Lost In Sound
Post production veteran Doron Kipen has been losing himself in sound for nigh-on 40 years. We decided to pay his Music and Effects studio a visit after the Oscar success of The Lost Thing.
He’s one versatile engineer, is Melbourne sound recordist, Foley engineer, and re-recording mixer, Doron Kipen. Doron has worked in the industry for almost 40 years, on everything from Mad Max III – Beyond Thunderdome, where he was officially credited as the analogue ‘eight-track operator’, to the recent Australian academy award-winning short film, The Lost Thing, for which he was the re-recording mixer. He’s mixed Underbelly for TV, Van Diemen’s Land and Wasted on the Young for cinema and DVD release, along with countless other films, documentaries and TV shows too numerous to mention here. He records location sound for both work and pleasure, and is still the proud owner of the first ever Soundfield mic in Australia – something he bought back in 1982 with every cent he possessed, and with which he has compiled an extraordinary library of immersive soundscapes. He’s recorded a veritable sack full of ADR, film soundtracks and even band demos since way back in 1974 when he bought his first TEAC A3340 four-track and set up a recording studio:
“I couldn’t get a job anywhere else so I hired a shop-front and started doing demos – I’m pretty sure it was one of the first ‘demo’ studios in Melbourne.”
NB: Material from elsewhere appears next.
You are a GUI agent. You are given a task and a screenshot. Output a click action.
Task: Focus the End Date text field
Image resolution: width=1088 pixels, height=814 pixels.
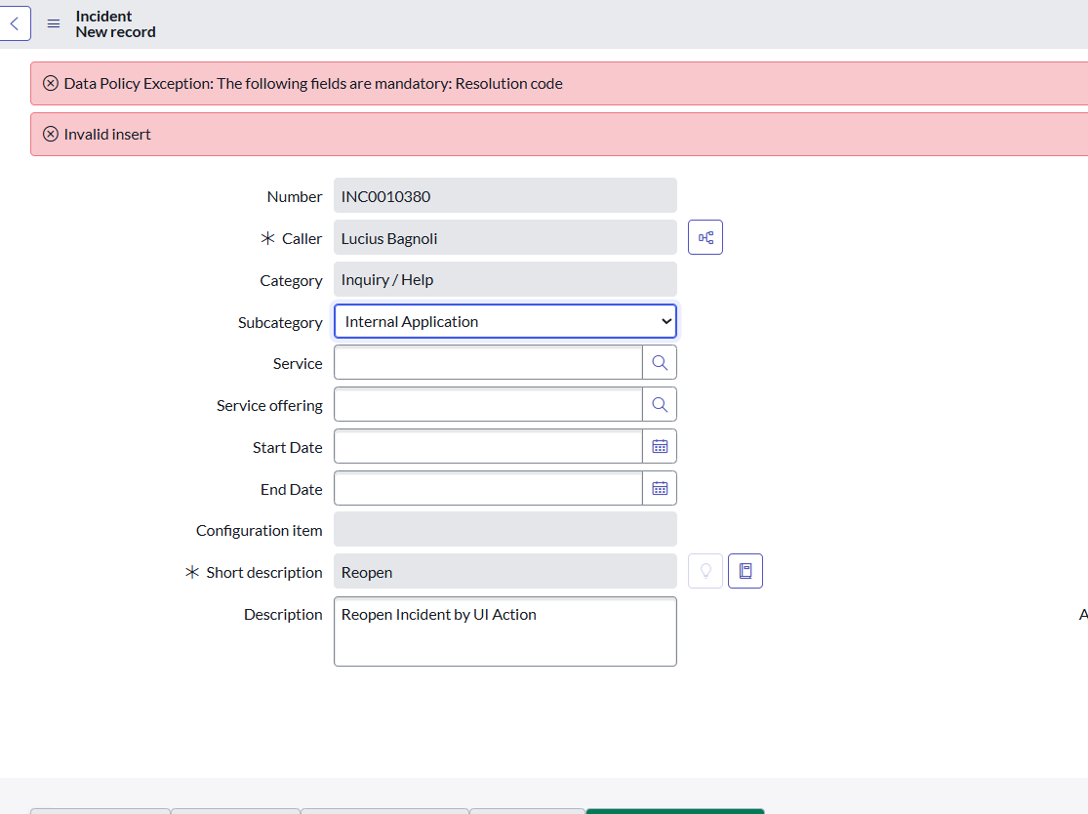[x=488, y=488]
This was only after he’d convinced his father that sound engineering was a legitimate job title, different from the word ‘drop-out’, although the two terms are indeed related.
“Dad couldn’t understand the job title at all until I appealed to his understanding of classical records: ‘Dad, you like listening to classical records, right? Well, someone has to know how to capture the sound of the orchestra and get it onto the record. That’s the job I want to do’.”
Doron was literally running off the print masters for his latest mixing exploit – the soon to be released Big Mamma’s Boy – when I caught up with him at his sound post production studio, Music and Effects, located like the Tardis just off Toorak Road in South Yarra, where it has been since 1982.
During our long chat, Doron chewed the proverbial leg off the chair [the Foley sound for which is being re-recorded by Doron’s master Foley Artist, Gerry Long] about everything from analogue and digital recording formats, the history of digital consoles, converters, patchbay wiring, jingle musicians of Melbourne (1974 to present day), even early high-school flute lessons.
FILM MIXING
Doron Kipen: I was interested in music and technology, as so many people are who start in this industry, and from a very young age I had a highly developed fascination for the gear. I played flute and guitar as a kid but wasn’t very good at either, nor was I ever going to be a true engineer, but I was totally into both – I soon discovered that sound engineering was somewhere in the middle.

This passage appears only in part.